The SouthCoast -- long before it was known as "SouthCoast" -- has always been a one-industry town. Hell, the SouthCoast doesn't even understand the economic contribution of the arts in the SouthCoast. Unlike Los Angeles, which is also a one-industry town, local residents don't get the concept of "support industries." Can you imagine the costumers who worked in these mills? The restaurants, printers, historical consultants, writers with an insouciant but appreciative sense of the absurd?

John Fitzpatrick (in today's Standard-Times) seems to have read the same articles I've cited above, and John's spinnaker is full for the Plymouth ROCK project. I agree with John -- as I often do -- but I'm still only flying courses as we leave port.

I've watched local Film Companies fizzle while local Film Commissions publicize shows that are set locally but filmed in Canada. I remember when Joan Rivers was going to build a huge studio complex somewhere in Rhode Island. When Donald Trump was planning on doing so in Providence. You get the idea.

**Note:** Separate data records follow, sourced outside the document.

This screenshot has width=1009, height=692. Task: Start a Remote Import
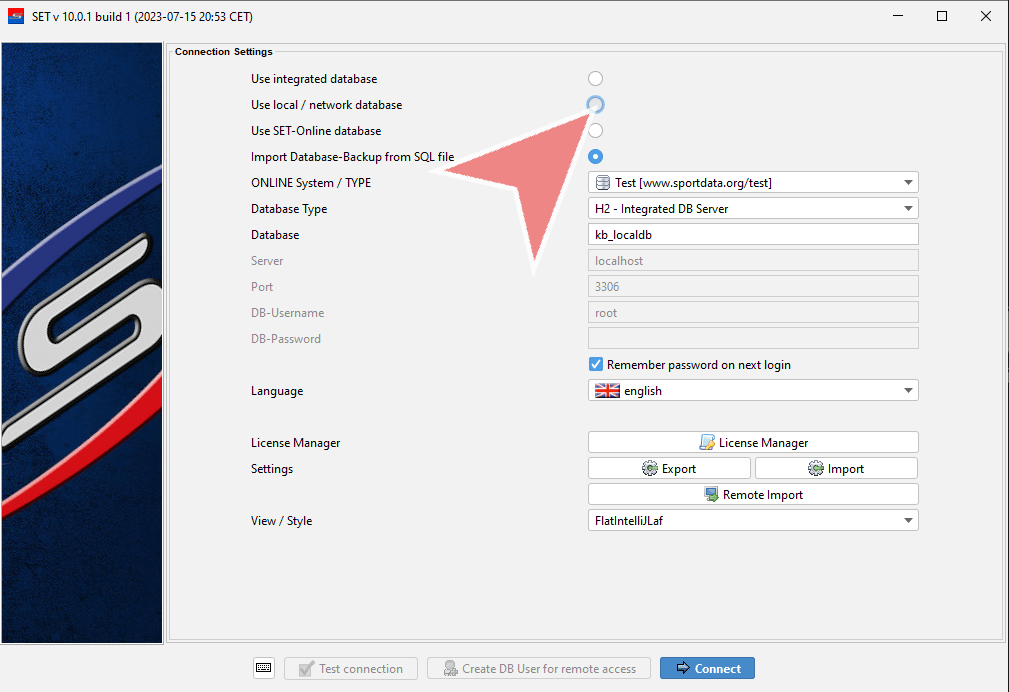tap(752, 494)
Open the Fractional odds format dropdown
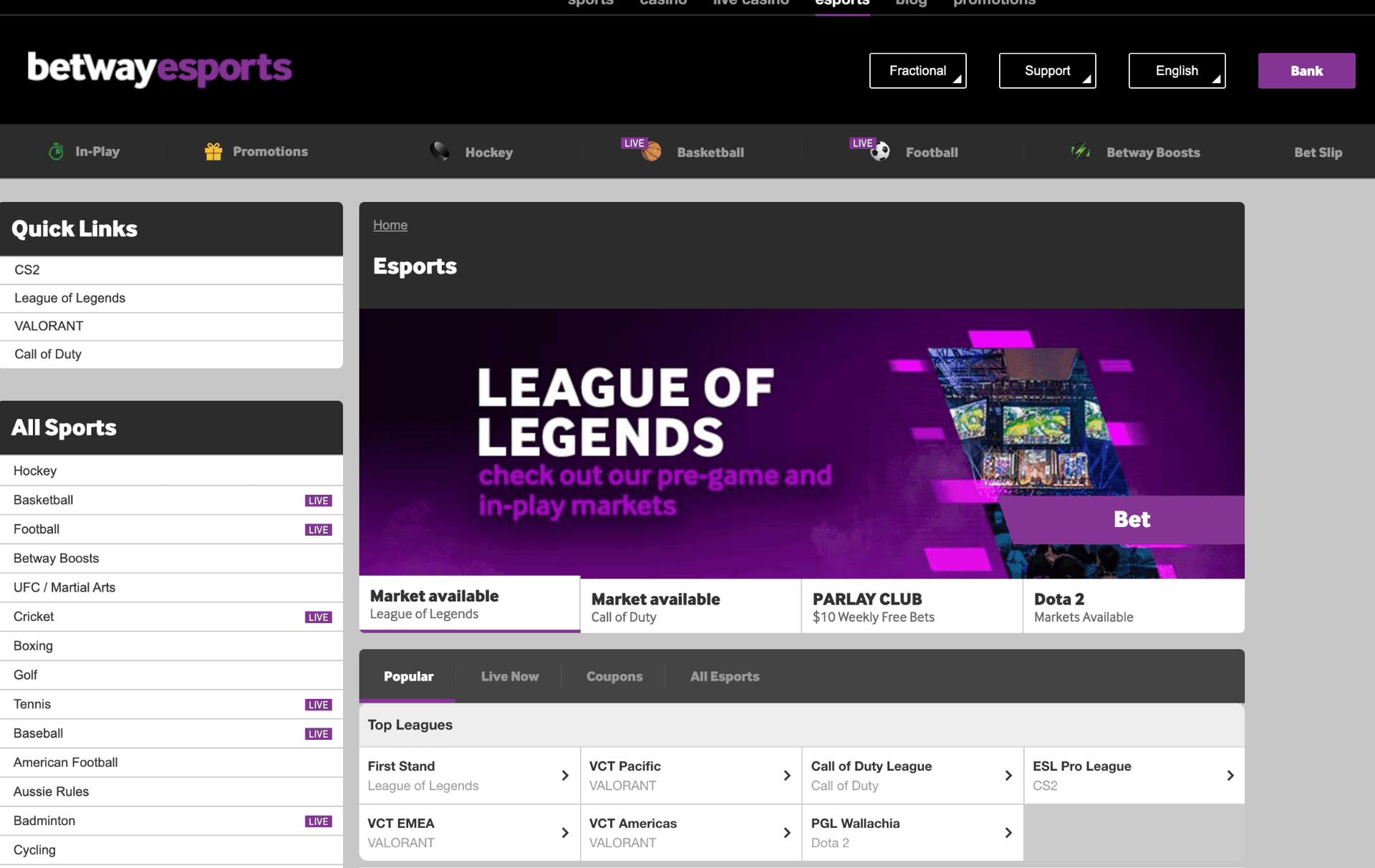This screenshot has height=868, width=1375. tap(917, 70)
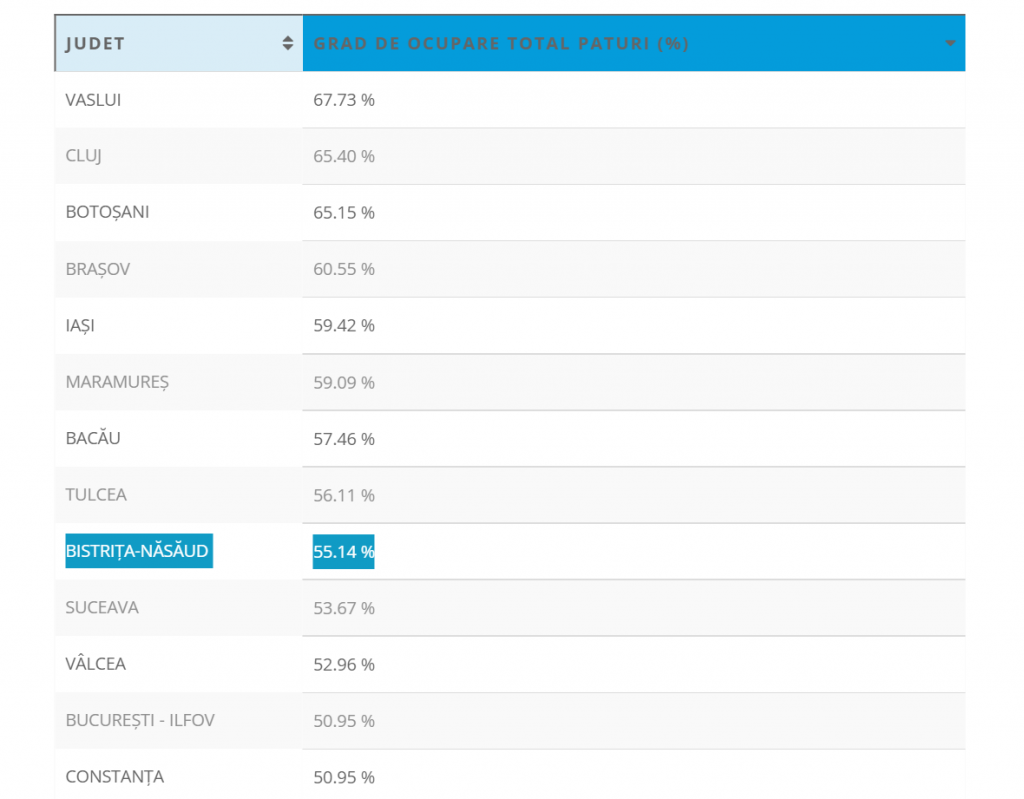The height and width of the screenshot is (799, 1024).
Task: Click the sort arrows icon in JUDET header
Action: [x=288, y=43]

I'll believe it when we're taking lunch and developing a treatment at Sam Diego's on Main Street.


karie said...


it may not be what you are hoping for, but it's something...

ThirdMate said...

IFF is a film festival, which people attend and watch. Passively. (Except for the brainiac question-and-answer discussions and celeb-watching.) But Plymouth ROCK will be producing items that will be shown, if all goes the way they're selling it.

What the SouthCoast is now is a consumer market, with no production. We just watch, starry-eyed, the film economy and buy the product. We don't participate, except as scenery.

We should welcome our new imperialistic Hollywood overlords. And bring some talent to the table, unless we just be another market in the exploitable colonies.